• On TechRepublic: Windows 7: Slower to boot than Vista?
February 19, 2009 5:41 AM PST

Recovery.gov blocked search engine tracking

by Chris Soghoian

(Credit: Recovery.gov)

Update: As of 8 a.m. PST, within three hours of this story first going live, it appears that President Obama's Web team has (silently) pulled the robots.txt file from the Recovery.gov Web site. The site is now open to Web crawlers of all kinds.

The Obama administration has apparently opted to forbid Google and other search engines from indexing any content on the newly launched Recovery.gov.

Is this even more evidence that the administration's much-publicized commitment to transparency is simply hype?

Recovery.gov, which went live Tuesday, is set to act as a central clearinghouse for information related to the newly signed American Recovery and Reinvestment Act. The legislation is designed to stimulate the flagging U.S. economy.

In a video message, available on YouTube and embedded into the new site, President Obama states that the "size and scale of (the stimulus) plan demands unprecedented efforts to root out waste, inefficiency, and unnecessary spending. Recovery.gov will be the online portal for these efforts." He adds that the new site will be used to publish information on how the stimulus funds will be spent in a "timely, targeted, and transparent manner."

Although the site is advertised as proof of the president's commitment to transparency, its technical design seems to betray that spirit. Most importantly, the site currently blocks all requests by search engines, which would ordinarily download and index each page to make the information more accessible to the Web-searching public.

The site's robots.txt file has just a few lines of text:

# Deny all search bots, web spiders
User-agent: *
Disallow: /

Although the White House Web team did not immediately respond to a request for comment, the single-line comment at the top of the file indicates that the blocking of search engines is no accident but rather a statement of policy.
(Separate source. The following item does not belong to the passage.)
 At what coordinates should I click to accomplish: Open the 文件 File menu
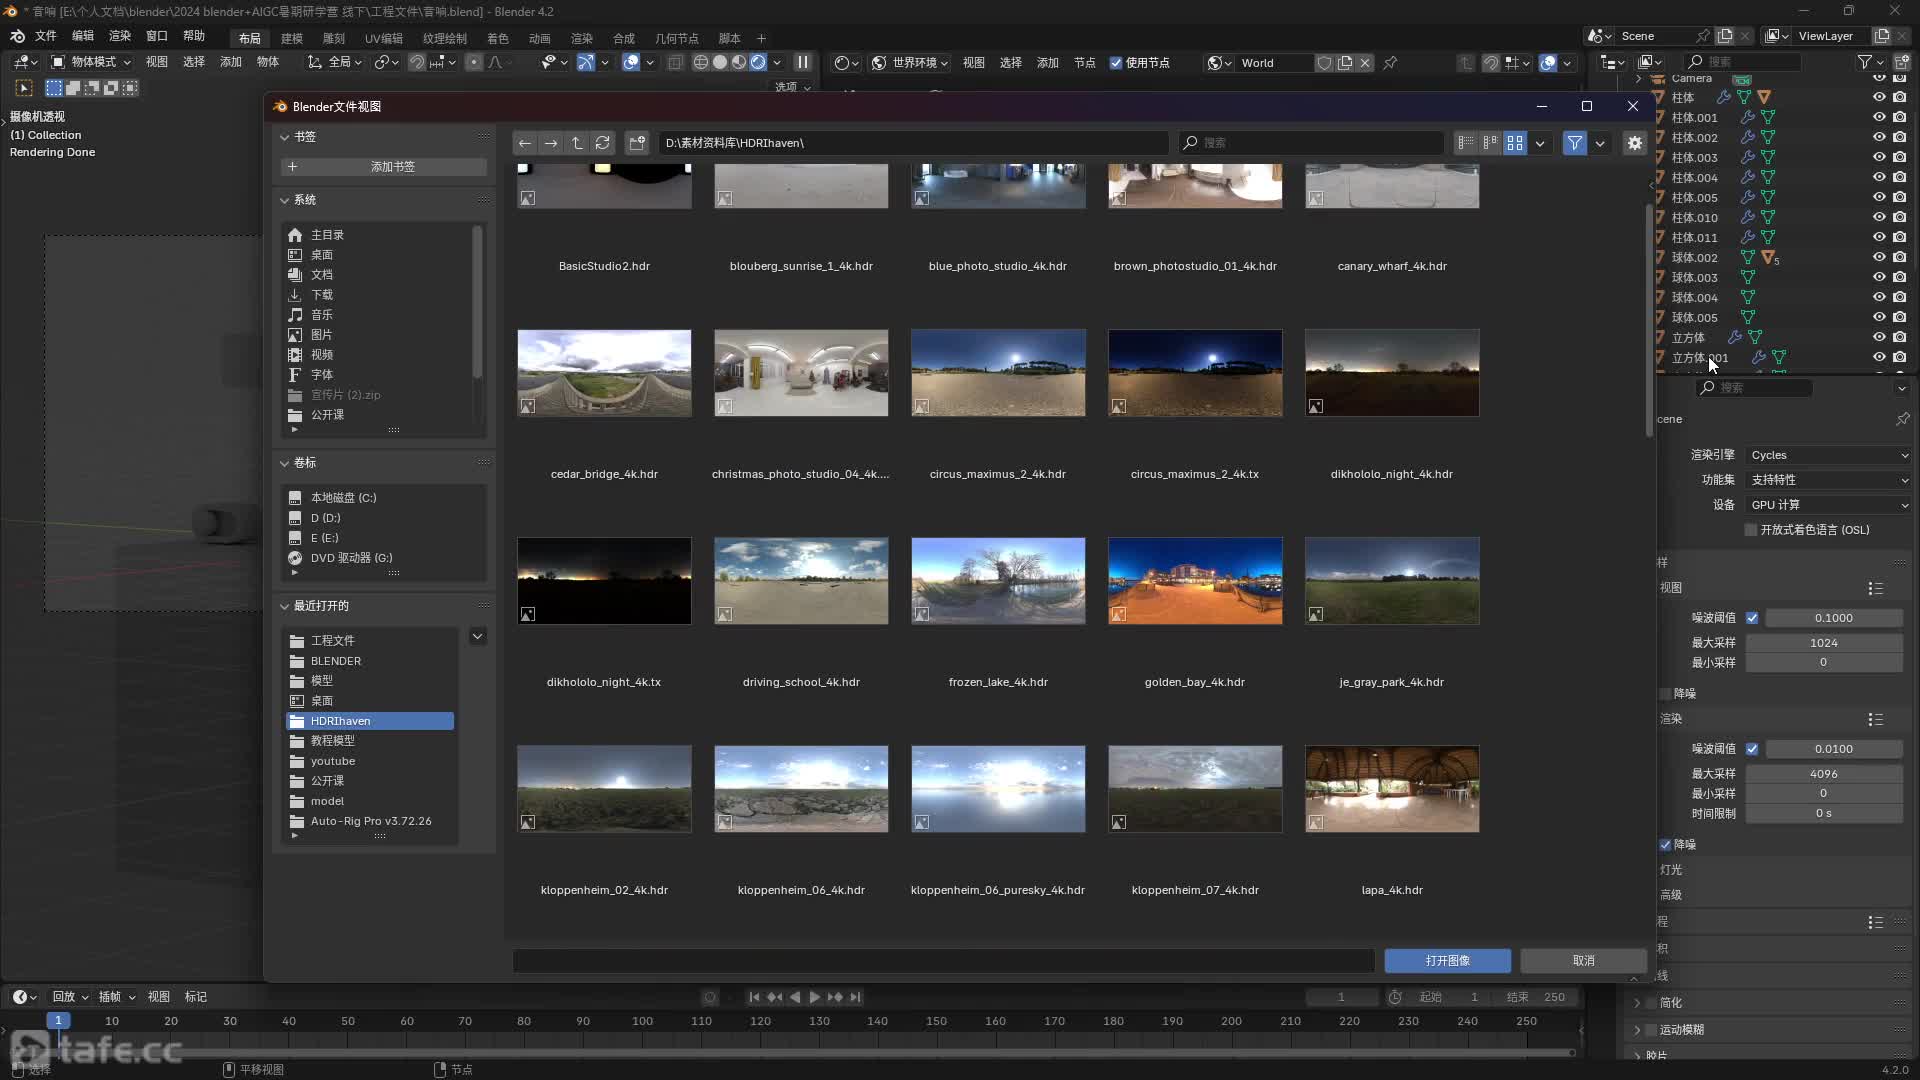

Many sites use a robots.txt file to communicate, in machine-readable terms, the Web pages that they do and don't wish to be indexed by search engines. While the files don't carry much, if any, legal weight, most search engines act as good Internet citizens and honor the requests.

Luckily for the millions of Americans who might wish to find out how their money is going to be spent, it seems that Google has opted to ignore the administration's restrictive robots.txt on the stimulus-related site. It is unclear if this is due to an error or a manual override by someone at Google, but a quick search turns up more than 60 Web pages on Recovery.gov that have been indexed by the search engine's Web crawlers in just the past three days.

Also, the stimulus bill requires that the site be run by the new Recovery Accountability and Transparency Board, but it seems to currently be under the control of the White House Web team--the same folks who revamped Whitehouse.gov and whose use of the robots.txt search engine-blocking code was expanded after the site initially was praised by bloggers for its openness.

It is this blogger's hope that with a bit of gentle prodding by members of the pro-transparency community, Recovery.gov's administrators will correct the "unintentional oversight" that was made in launching the site with such an restrictive robots.txt file.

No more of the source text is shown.